Chapter 1
Anatomie et étymologie: ordre et désordre du rire selon Laurent Joubert
Dominique Bertrand
La Renaissance donne droit de cité au rire dans la littérature,1 I'inscrivant plus largement dans des perspectives philosophiques, voire encyclopédiques. Des savants réputés s'intéressent à cette particularité désignée comme un privilège humain par les écrivains et les poètes.2 Le souci de connaissance théorique de l'homme et de ses passions entraîne un intérêt particulier pour l'anatomie du rire autant que pour son éloquence. Médecine et rhétorique représentent alors les deux voies royales de la connaissance anthropologique.3 La première, "par sa tendance encyclopédique, par son souci d'une connaissance totale de l'homme, corps et âme", se donne comme "la forme la plus achevée de la sagesse et la science la plus sûre du salut".4 Quant à la rhétorique, elle est, selon Marc Fumaroli, "la nervure centrale d'une culture à la fois encyclopédique et religieuse qui définit l'homme comme sujet parlant".5 Dans ce cadre, le rire est conçu comme un langage du corps qui pose un double problème de traduction: celui de sa transcription verbale (le codage vocalique des ha ha ho ho), celui de sa signification (joie, surprise, perception du ridicule).

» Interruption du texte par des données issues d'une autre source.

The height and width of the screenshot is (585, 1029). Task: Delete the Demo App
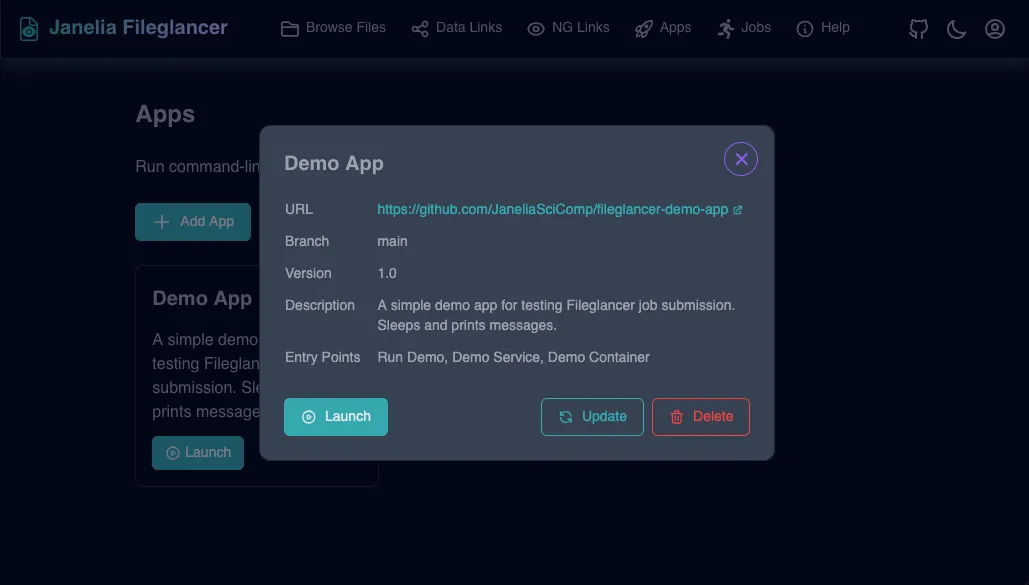click(x=701, y=417)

Nombre d'auteurs préoccupés de cerner les "mouvements de l'âame" s'attachent à décrypter le rire, ce qui revient à interroger son énigmatique interaction avec le corps.6
En publiant un important traité sur cette matière, Traité du ris: contenant son essance, ses causes, et, mervelheus effais,7 Laurent joubert, médecin très célèbre en son temps,8 consacre celui-ci en objet d'observation savante, récusant les erreurs populaires. Le médecin s'applique, dans un long prologue, à légitimer sa recherche. Pour lui, la connaissance des effets du rire fait partie des merveilles de nature accessibles à l'entendement humain, par opposition aux secrets qu'il serait vain ou dangereux de vouloir élucider,9 Loin de relever d'une curiosité sacrilège, l'élucidation des causes du rire est une manière de célébrer la création divine:
Les bons et beaus espris, craintifs, dociles, et deja bien institues, ne cesset de profonder et vouloir penetrer aus plus obscurs secres de nature: tant pour leur contantemant, que pour avoir rriieus dequoy louër le Createur, montrant sa grandeur par mervelhe effets, qui nous retiret à contemplacion [par des spectacles merveilleux, qui entraînent notre admiration], Il est bien vray, qu'il y ha des choses tant difficiles et cachees, que nous confessons libremant etre incogneuës à l'homme. (p. 3)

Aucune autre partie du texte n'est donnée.